Tips to troubleshoot this are gratefully appreciated.
thanks!
jp.
But your error says, that the http answer is wrong (not a https result). So you may have used a wrong authenticator that doesn't work with your Tomcat.
Apologies I’m a newbie so I don’t understand the specific reference in your sentence:
“…But your error says, that the http answer is wrong (not a https result). So you may have used a wrong authenticator that doesn’t work with your Tomcat.”
Which error are you referring to? And what is the authenticator that certbot uses and expects in reply?
using the command certbot certonly --cert-name www.artprocess.net-0001 (by listing the -d domains I wanted and leaving out the justatest ones). The certificate was renewed successfully.

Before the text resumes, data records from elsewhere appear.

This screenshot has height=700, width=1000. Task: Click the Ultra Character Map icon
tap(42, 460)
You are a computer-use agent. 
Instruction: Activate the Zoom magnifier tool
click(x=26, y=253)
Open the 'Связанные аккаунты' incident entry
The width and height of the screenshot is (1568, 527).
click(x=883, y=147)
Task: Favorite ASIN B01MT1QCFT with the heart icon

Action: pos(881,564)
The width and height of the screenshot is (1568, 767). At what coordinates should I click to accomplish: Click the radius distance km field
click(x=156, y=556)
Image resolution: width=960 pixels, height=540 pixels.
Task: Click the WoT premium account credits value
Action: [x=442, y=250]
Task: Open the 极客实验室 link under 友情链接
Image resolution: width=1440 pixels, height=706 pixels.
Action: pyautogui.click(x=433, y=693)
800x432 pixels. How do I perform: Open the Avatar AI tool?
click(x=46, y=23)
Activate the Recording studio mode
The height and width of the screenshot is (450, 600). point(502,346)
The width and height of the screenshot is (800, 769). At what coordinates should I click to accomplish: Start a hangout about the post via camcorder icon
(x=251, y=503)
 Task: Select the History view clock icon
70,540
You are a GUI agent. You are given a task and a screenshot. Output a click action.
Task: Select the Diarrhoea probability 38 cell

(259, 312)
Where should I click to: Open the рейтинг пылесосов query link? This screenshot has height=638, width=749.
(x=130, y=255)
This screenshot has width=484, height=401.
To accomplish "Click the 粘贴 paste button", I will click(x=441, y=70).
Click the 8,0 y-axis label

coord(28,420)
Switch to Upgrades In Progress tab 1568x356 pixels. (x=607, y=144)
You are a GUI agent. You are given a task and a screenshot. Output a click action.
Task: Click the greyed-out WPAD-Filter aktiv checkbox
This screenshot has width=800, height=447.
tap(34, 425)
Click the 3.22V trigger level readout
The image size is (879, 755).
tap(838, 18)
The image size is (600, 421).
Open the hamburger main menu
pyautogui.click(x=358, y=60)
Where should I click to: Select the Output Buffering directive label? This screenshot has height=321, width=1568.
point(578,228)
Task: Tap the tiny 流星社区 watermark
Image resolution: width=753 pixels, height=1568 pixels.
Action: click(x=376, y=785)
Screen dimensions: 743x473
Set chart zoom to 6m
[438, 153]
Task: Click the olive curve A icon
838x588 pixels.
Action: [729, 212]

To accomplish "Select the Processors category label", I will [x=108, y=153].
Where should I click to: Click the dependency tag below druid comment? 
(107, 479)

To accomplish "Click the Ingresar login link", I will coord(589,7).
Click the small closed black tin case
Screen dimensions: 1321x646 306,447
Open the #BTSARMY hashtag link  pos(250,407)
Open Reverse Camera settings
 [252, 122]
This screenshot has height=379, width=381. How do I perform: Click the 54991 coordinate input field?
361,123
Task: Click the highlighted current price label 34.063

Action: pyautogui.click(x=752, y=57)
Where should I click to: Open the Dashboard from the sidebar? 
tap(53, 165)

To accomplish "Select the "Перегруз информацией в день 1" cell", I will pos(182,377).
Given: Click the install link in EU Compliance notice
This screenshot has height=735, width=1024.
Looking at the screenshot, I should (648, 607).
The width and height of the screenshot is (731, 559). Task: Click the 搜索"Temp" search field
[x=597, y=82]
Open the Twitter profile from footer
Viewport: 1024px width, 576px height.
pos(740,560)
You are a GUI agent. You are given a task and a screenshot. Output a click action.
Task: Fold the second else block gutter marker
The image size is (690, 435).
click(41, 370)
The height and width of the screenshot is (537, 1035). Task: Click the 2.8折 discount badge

However when I try to add in the justatest domains again using the [certbot certonly --standalone -d www.justatest.com -d justatest.com -d others…] command, I get the unauthorized invalid response error again:
How do I re-create an acme-challenge that will solve this problem? I’ve added a .well-known/acme-challenge directories to the justatest.com webroot and created a test file containing the word ‘success’.
It seems like you might be confusing standalone and webroot. The webroot method involves creating files on your existing webserver (which Certbot should do for you—you don’t have to do it yourself), while the standalone method is a complete alternative to your existing web server, which normally requires you to stop the existing server process while obtaining your certificate.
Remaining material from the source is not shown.